第108話 第五話 その29 指揮官の緩み

 2016年、その年のフランス24時間レースの劇的な結末を私はしっかりと覚えていた。

 いや、生涯忘れる事などできないだろう。


 我らがアルザス自動車は長年このレースに挑み続け、毎年毎年あと一歩で栄冠に手が届くか?という所までこぎ着けながら、寸での所で栄冠がスルリとすり抜ける、そんな展開を続けていた。

 アルザスを応援し始めた頃少年だった私は、今年は!今年こそは!と応援を続けてはいくが気が付けば既におっさんとなっていた。

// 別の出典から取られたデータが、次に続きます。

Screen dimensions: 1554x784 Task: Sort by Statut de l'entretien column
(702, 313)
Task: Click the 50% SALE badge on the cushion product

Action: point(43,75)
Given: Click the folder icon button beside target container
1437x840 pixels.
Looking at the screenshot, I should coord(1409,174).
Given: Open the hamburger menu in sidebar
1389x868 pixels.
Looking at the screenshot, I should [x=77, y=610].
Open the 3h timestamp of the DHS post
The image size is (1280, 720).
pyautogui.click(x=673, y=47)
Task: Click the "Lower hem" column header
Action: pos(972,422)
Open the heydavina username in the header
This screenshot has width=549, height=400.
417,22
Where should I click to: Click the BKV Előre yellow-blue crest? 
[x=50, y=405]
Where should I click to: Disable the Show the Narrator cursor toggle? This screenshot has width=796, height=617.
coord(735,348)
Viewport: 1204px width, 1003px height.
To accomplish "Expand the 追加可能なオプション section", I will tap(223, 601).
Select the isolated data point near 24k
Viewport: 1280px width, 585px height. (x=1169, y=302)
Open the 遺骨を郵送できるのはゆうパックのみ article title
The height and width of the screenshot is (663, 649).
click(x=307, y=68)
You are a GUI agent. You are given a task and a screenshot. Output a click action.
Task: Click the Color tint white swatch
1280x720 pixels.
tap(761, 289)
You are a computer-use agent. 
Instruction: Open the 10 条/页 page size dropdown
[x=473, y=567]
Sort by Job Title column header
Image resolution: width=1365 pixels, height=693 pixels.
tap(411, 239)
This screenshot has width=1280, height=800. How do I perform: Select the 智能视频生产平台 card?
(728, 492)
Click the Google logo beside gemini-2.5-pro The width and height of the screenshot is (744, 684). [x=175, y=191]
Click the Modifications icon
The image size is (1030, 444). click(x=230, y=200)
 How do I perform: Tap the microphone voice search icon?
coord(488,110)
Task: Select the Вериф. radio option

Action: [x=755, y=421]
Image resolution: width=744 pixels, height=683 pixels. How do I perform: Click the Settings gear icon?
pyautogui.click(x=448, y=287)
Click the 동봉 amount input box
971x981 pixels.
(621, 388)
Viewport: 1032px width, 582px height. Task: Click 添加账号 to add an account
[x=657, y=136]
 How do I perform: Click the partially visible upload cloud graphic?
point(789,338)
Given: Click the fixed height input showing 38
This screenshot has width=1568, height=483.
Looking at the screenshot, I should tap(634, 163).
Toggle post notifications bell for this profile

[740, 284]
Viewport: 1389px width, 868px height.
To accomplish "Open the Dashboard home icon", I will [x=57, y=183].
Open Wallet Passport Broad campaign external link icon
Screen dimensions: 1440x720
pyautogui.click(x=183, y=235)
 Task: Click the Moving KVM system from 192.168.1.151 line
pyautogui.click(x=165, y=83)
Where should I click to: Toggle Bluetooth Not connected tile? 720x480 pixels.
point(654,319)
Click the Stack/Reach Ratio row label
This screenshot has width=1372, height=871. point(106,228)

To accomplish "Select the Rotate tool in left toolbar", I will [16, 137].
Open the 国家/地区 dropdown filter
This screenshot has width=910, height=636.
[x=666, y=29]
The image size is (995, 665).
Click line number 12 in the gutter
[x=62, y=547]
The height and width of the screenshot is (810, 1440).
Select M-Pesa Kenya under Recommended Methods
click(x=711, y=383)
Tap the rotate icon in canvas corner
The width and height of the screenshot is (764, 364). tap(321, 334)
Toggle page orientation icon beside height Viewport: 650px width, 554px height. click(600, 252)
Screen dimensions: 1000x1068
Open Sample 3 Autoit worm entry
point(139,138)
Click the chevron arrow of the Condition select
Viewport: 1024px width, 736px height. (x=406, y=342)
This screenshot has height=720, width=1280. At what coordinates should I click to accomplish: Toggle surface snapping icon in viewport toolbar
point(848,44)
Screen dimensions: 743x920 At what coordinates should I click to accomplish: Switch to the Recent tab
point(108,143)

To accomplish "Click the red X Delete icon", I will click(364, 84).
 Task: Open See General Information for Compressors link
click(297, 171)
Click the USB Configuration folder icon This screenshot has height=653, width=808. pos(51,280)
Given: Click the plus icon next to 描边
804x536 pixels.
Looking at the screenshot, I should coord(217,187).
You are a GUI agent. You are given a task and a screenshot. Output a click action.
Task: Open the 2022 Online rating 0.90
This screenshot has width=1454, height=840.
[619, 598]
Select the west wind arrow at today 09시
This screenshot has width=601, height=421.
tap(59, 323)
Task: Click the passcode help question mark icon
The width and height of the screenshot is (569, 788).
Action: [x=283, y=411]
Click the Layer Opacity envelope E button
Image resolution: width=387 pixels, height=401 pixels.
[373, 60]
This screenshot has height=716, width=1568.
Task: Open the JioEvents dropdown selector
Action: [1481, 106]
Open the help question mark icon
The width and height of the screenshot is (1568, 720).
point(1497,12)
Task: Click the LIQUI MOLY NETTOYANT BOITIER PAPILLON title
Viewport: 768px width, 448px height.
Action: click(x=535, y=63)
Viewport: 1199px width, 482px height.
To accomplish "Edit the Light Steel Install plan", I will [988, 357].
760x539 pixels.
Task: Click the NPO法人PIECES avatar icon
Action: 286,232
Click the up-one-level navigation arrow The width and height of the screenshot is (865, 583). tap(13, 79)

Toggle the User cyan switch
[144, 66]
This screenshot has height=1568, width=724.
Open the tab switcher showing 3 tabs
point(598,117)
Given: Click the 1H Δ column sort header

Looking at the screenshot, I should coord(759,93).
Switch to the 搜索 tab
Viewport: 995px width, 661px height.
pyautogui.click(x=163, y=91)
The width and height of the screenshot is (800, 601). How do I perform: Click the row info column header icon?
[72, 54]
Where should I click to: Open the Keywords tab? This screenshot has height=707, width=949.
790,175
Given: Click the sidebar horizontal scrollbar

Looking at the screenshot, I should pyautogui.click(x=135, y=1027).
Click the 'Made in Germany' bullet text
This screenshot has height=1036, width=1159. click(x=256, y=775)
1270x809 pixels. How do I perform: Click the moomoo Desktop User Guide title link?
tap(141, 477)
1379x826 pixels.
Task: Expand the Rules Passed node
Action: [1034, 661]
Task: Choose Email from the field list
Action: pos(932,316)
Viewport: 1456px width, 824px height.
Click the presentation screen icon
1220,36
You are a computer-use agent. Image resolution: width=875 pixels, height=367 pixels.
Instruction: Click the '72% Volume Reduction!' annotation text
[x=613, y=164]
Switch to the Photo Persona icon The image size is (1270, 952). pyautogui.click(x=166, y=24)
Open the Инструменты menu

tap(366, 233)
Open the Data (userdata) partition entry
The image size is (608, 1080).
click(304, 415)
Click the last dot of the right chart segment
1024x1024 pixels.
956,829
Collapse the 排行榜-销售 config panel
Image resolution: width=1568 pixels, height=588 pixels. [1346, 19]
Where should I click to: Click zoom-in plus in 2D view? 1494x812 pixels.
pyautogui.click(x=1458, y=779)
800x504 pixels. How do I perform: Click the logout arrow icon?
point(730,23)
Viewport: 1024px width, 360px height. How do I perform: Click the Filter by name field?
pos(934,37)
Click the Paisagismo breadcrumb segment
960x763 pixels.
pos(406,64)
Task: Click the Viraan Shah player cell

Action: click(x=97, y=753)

 つまりはアルザスの勝利は私自身としても長年の悲願だったのだ。


 だが2016年!この年のアルザスは違った!


 長年に亘ってライバル関係であったドイツチームとの死闘を繰り広げながら、レースもあと一時間を切った状況でも快調に飛ばし戦場を支配していた。


 レース残り時間20分!


 アルザスとドイツチームは互いにゴールまでピットインをあと一回ずつ残し、両者は相手の出方を窺い神経戦を繰り広げていた。


 アルザスの誇り、そして象徴ともいえる最新鋭の火力発電所の熱効率をも凌駕すると言われた超効率ハイブリッドシステムを積んだマシンは速さでも、そしてもちろん燃費でもライバルを圧倒し、ピットインのタイミングを相手より遅らせることが出来た。

 この事実により燃料補給やタイヤ交換の方針を相手の作業と戦略を見てから自らの戦略を決定する事が出来たのだ。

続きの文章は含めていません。